Kropf Lumber president retires after 44 years
Kerry Krehbiel, who has been an executive at Hesston, Kan.-based Kropf Lumber for 44 years, has retired from his position as president.
Kropf Lumber, a member of the Do it Best co-op, has been in business for 60 years. Krehbiel started as an assistant manager at the 3,200-square-foot store in 1964, and was promoted to president in 1990 — the same year a tornado tore through Hesston and destroyed the store and warehouse.
Under Krehbiel’s guidance, Kropf built a new store almost three times as large, reopening in January 1992. Kropf now has 36 full-time employees and continues to serve central Kansas with lumber and building materials.
“One of Kerry’s trademarks is being able to take whatever comes his way and make the best of it,” said Mel Diller, Kropf’s vp. “He’s somebody who leads by example. He wouldn’t ask somebody to do something that he wasn’t willing to do.”
Wolf recalls 24,000 ranges
Madison, Wis.-based Wolf Appliance has recalled 24,000 gas ranges manufactured in the United States due to a delayed gas ignition problem.
The faulty gas ignition can cause a flash of flames to come out of the range door when it’s opened.

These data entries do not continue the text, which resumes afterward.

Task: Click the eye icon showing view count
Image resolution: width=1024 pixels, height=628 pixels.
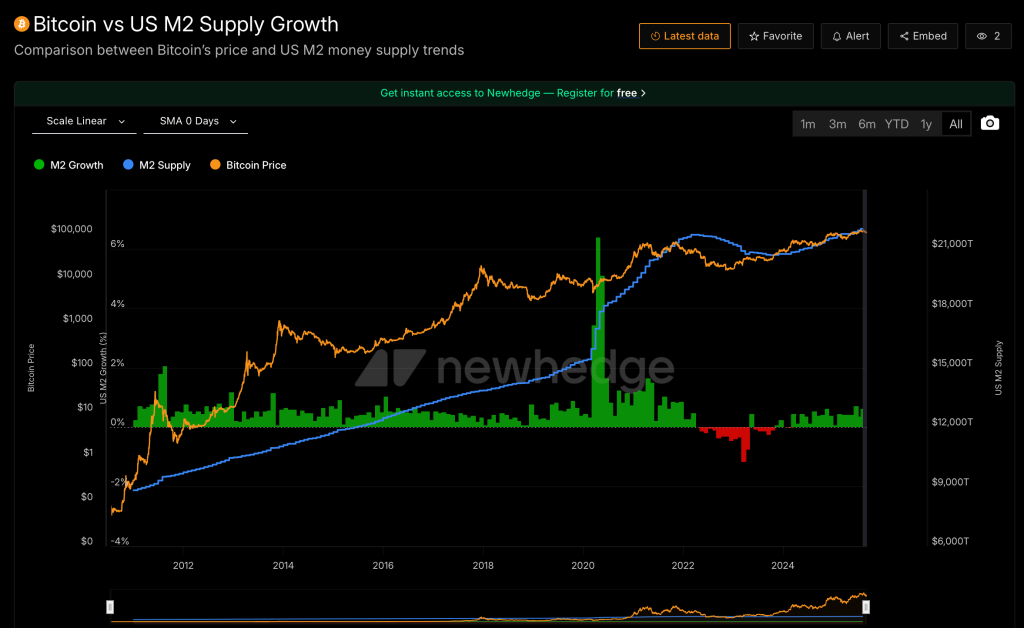Action: (x=983, y=35)
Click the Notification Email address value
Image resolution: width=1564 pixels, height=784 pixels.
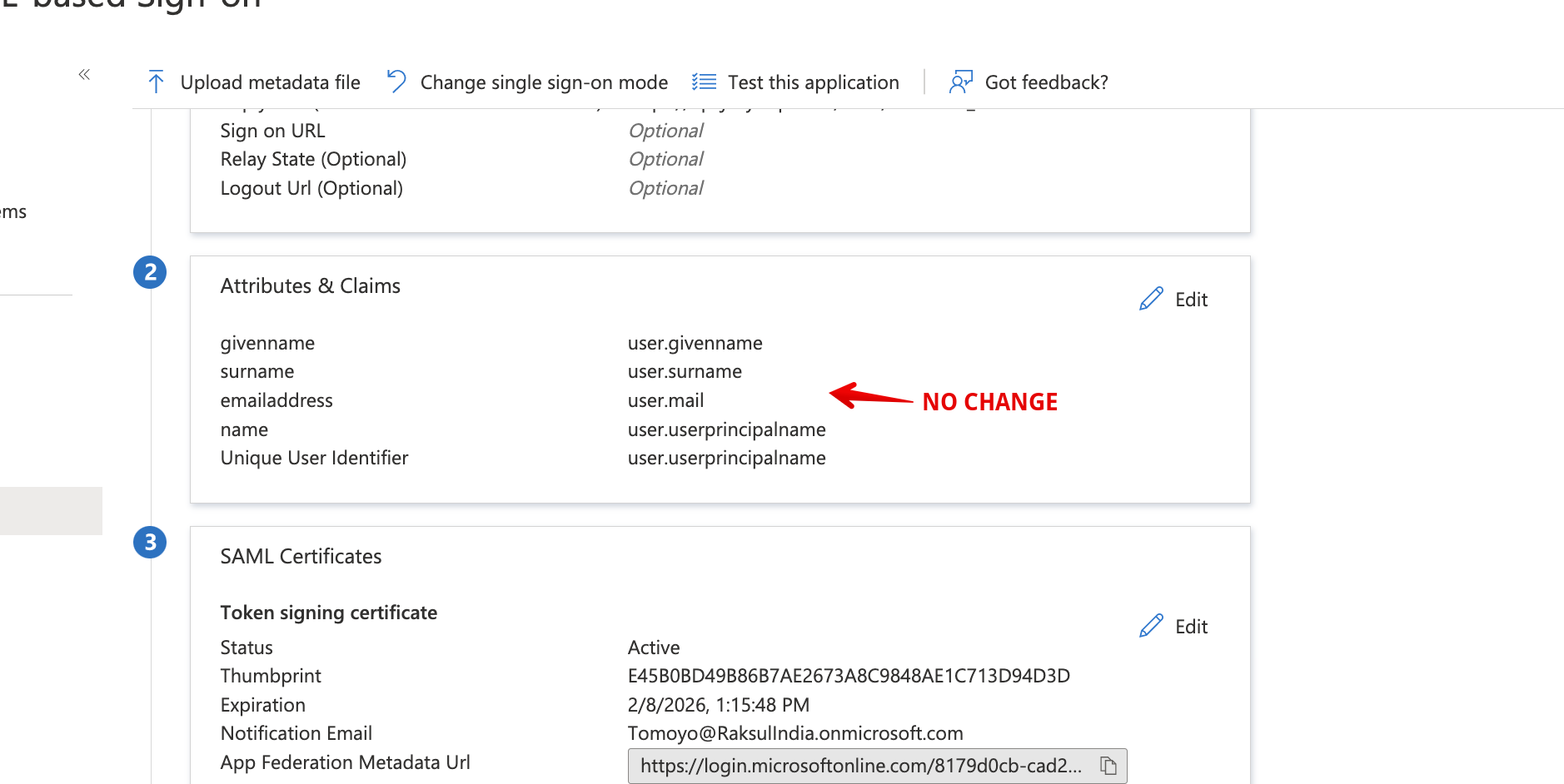pos(794,733)
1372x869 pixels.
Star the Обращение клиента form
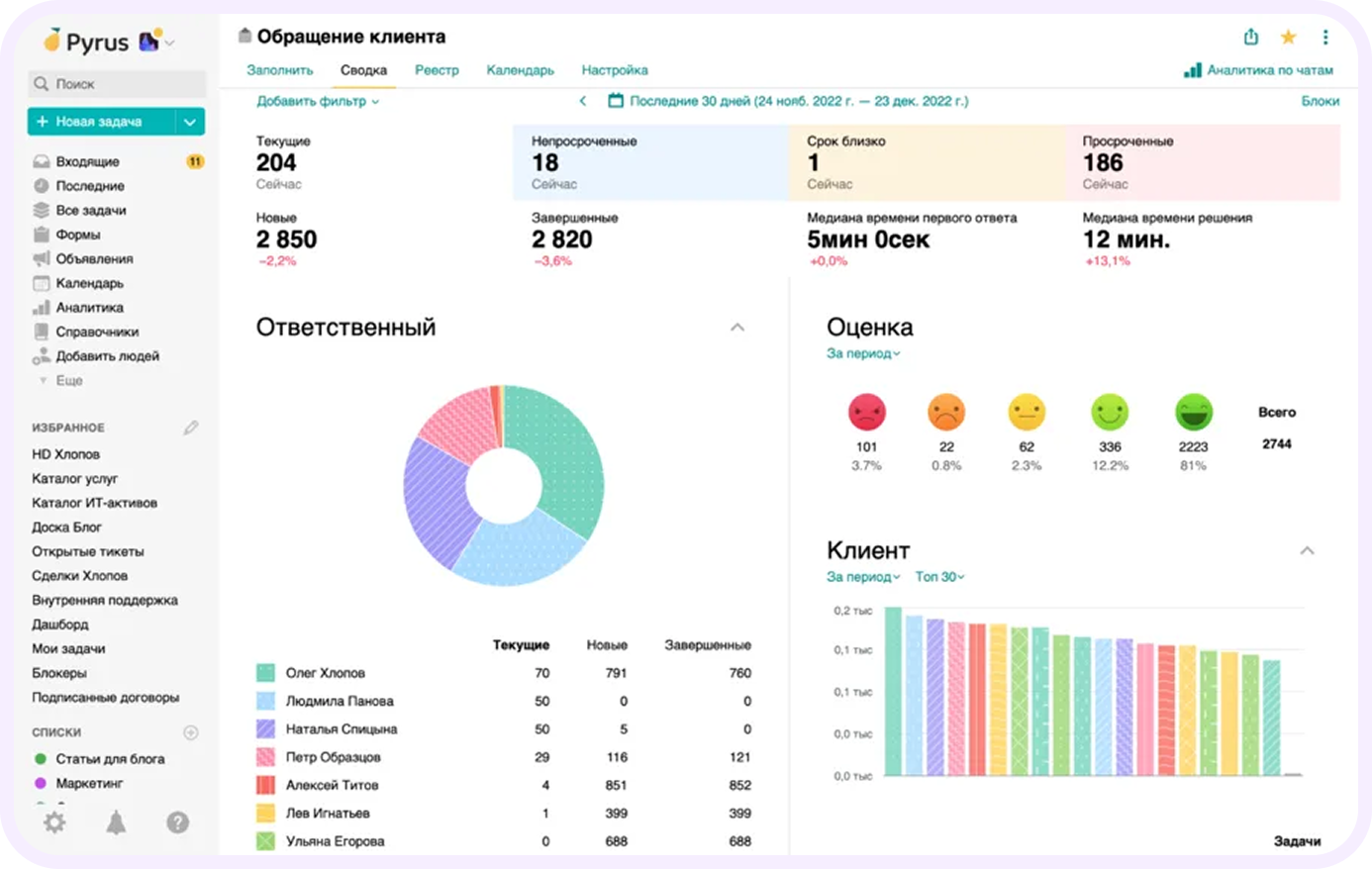[1288, 36]
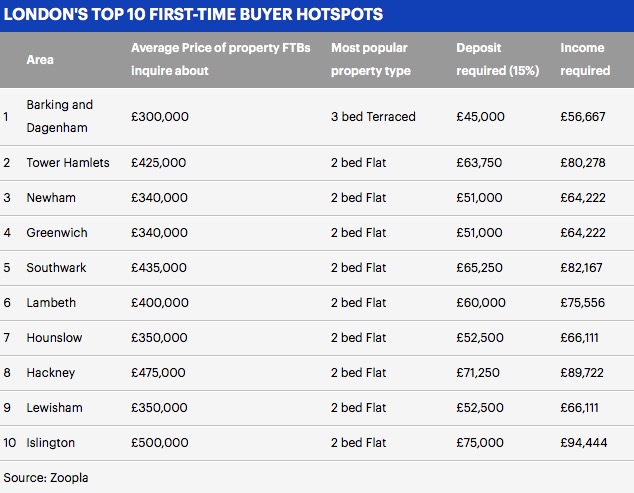Select Hackney's £475,000 average price
This screenshot has width=634, height=493.
[x=158, y=372]
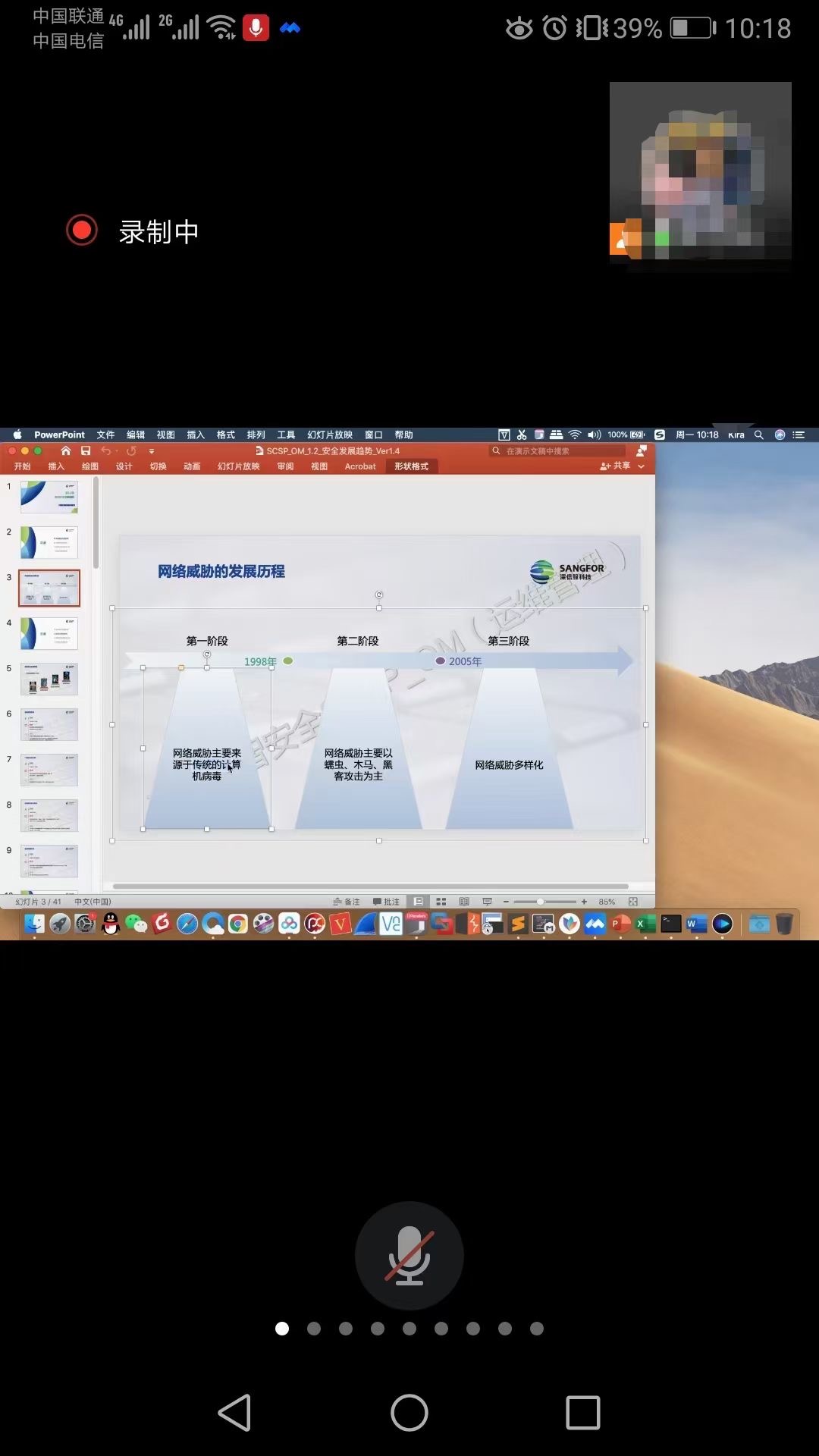
Task: Click the Save icon in title bar
Action: click(x=86, y=450)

The company has received 97 reports of delayed ignition, as well as 15 reports of minor burns, according to the Consumer Product Safety Commission. There have been no reports of fires or property damage.
The ranges were sold through a variety of home-building and appliance stores around the country from January 1998 to June 2008. Some units were sold directly to home builders.
True Value retailer named Citizen of the Year
Raymond Chamberlin of Belmont True Value Hardware in Belmont, N.Y., was recently named Citizen of the Year by the Belmont Betterment Association and the residents of Belmont.
Chamberlin received the honor in recognition of his achievements in business and overall contributions to the community. Since purchasing Belmont True Value in 1981, he has expanded the retail selling space from 3,000 square feet to 7,000 square feet, and has added building materials and a lumberyard.
“In rough times we’ve had lately, we’ve been able to thrive by working on customer service, making people feel special when they walk in the door,” Chamberlin said. “I think the Betterment Association is appreciative to see a small business doing well in this society.”